I had no idea it changed the level geometry.
Original decals were geometry. They did not CHANGE level geometry, but they were based off level geometry.
Meaning to make a splash on a wall corner, you’d need to access the level itself, find the affected area, make its duplicate, then cut it to match the texture size. It was a pain.
I actually wrote this sort of system before:
https://discussions.unity.com/t/651258/36
At some point someone got an idea to store decals in some sort of buffer and not make them geometry, and this is the path both unity and unreal are currently following.
Because its notoriously hard to implement for all types of games. That is without visual glitches.
Questions arise, such as:
- Do decals have to be static or dynamic?
- What rendering pipeline is being used?
- What target platform is?
- Is your game low-poly or high-poly?
- Will quads be enough to render it without artifacts?
- Should it follow meshes’ shape?
- Should it be visible on top, or should they intersect?
- Should lightning affect them?
- What number of decals should be supported simultaneously?
- Should they be mesh based or texture based?
… and so on
Then there’s platform scalability issue. Mobile devices tend to run compute shaders poorly.
(E.g. for DBuffer / Deferred rendering)
If you look at built-in pipeline, it actually has “decal” feature buit-in. Its called “Projector”.
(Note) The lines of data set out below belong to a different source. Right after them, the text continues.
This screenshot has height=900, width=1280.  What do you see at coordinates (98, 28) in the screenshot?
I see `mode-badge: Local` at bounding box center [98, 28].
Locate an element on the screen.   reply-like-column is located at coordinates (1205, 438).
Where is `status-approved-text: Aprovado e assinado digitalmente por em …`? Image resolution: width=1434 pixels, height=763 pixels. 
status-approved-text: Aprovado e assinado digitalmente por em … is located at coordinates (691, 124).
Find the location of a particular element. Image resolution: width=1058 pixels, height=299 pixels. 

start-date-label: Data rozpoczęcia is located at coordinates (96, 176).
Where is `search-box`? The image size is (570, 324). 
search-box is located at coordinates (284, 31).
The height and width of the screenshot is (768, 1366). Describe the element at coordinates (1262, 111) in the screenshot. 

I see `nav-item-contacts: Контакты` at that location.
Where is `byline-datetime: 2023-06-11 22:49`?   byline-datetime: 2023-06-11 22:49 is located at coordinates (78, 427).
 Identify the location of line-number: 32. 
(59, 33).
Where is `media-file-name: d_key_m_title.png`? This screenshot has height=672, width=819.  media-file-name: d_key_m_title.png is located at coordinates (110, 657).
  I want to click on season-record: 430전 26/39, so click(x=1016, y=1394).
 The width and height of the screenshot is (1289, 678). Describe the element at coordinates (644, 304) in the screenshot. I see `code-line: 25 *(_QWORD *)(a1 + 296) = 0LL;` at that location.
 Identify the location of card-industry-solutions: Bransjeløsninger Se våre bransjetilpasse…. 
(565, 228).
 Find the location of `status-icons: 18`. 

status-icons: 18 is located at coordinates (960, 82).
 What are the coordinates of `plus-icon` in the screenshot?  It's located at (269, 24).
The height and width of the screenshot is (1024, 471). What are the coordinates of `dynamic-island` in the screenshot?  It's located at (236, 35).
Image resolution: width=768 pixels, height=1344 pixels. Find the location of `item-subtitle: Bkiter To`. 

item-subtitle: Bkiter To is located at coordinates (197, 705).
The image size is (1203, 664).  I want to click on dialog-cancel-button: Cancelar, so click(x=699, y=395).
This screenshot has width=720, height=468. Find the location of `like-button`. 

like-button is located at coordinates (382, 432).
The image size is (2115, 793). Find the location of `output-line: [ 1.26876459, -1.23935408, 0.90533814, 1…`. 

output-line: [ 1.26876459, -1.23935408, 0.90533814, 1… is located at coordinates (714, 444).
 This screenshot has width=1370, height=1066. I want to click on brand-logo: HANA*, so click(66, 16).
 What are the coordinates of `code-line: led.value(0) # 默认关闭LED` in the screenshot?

Problem is, it pretty much re-draws any object affected by N decals multiple times, which makes it unscalable solution.
Then there’s URP, which uses DBuffer approach (I think), its better, but its still no go for mobile.
HDRP is the best of the pipelines in this regard, DBuffer + (decently) scales with number of.
Mainly due to better hardware used as a target.
Technically, if all devices could run deferred rendering just fine, DBuffer approach could’ve been used anywhere just fine. Though, even with it, there are some cases that it does not cover well.